When locals talk about Downtown Las Vegas and its nascent renaissance, the name that comes up is always Tony. Of course, Zappos CEO and Downtown Project funder Tony Hsieh lives in the neighborhood he set out to revive, right in its beating center high up in the Ogden, where he’s stitched three apartments together into a combination live/work space where you can water the walls and write on the support beams—just don’t use a permanent marker.

The Post-it wall: The famous grid of Post-its still covers one wall of Tony’s living room, a collage of ideas supplied by visitors to his home. Some are mighty dreams; some have blossomed into actual businesses. One reads, “Eat.,” signed by chef Natalie Young. Others suggest a goat farm, an air taxi to Zion National Park and a coding school for kids. “For me, it’s not any one favorite idea, it’s about having a bunch of different ideas all co-existing.”

Tony Hsieh’s Downtown Vegas Home

The treadmill desk: “I haven’t gotten around to [using] it yet … but I aspire to one day.”
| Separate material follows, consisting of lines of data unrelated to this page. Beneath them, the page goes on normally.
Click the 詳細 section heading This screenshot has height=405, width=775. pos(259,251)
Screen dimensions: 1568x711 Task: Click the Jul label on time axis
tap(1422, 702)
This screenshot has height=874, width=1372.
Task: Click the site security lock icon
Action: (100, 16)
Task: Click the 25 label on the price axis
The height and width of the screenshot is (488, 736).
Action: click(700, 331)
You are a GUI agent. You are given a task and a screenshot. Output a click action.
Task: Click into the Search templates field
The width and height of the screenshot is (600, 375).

The jungle room: In Apartment No. 2, the would-be dining space has been transformed into a living environment with wide fabric folders tacked to the walls holding living plants of various shapes and sizes. Fake vines dangling from the ceiling contribute to a wild, sort of indoor-outdoor effect that’s a take on Tony’s jungle-themed desk area at Zappos, originally inspired by the bar at Rainforest Cafe.

The highlighter hallway: Apartment No. 3’s entryway features a high-ceilinged hall doused in black light-happy paint that makes the walls explode with color, the whole space lorded over by a small family of stuffed animals. “There’s also a secret black light room at Gold Spike,” Tony says. Shhhhh.

The décor: A central support column features a hand-drawn unicorn on a rainbow and the words “What would love do?” in big block letters. Massive aerial photos of Downtown Las Vegas are propped against various walls, and leaned up along one window is a painted portrait of Tony that was given to him by the brothers who own Pinches Tacos in Container Park. It shows him as a pseudo skeleton, holding Zappos boxes and stylized like Mexican lotería images above the tagline “El Tony del Centro”—Downtown Tony.

The mystery box: Yes, Tony has desk clutter like the rest of us—books, and name tags and odd knick-knacks collected from here and there. But what caught our eye was a beat-up wooden box adorned with a fancy lock and letter-pressed note from filmmaker J.J. Abrams. The note tells the story of Abrams’ trips to a magic store as a kid, where they sold a $15 mystery box that was the subject of his 2007 TED talk. “The choice to open the box, or not, is yours,” the letter reads.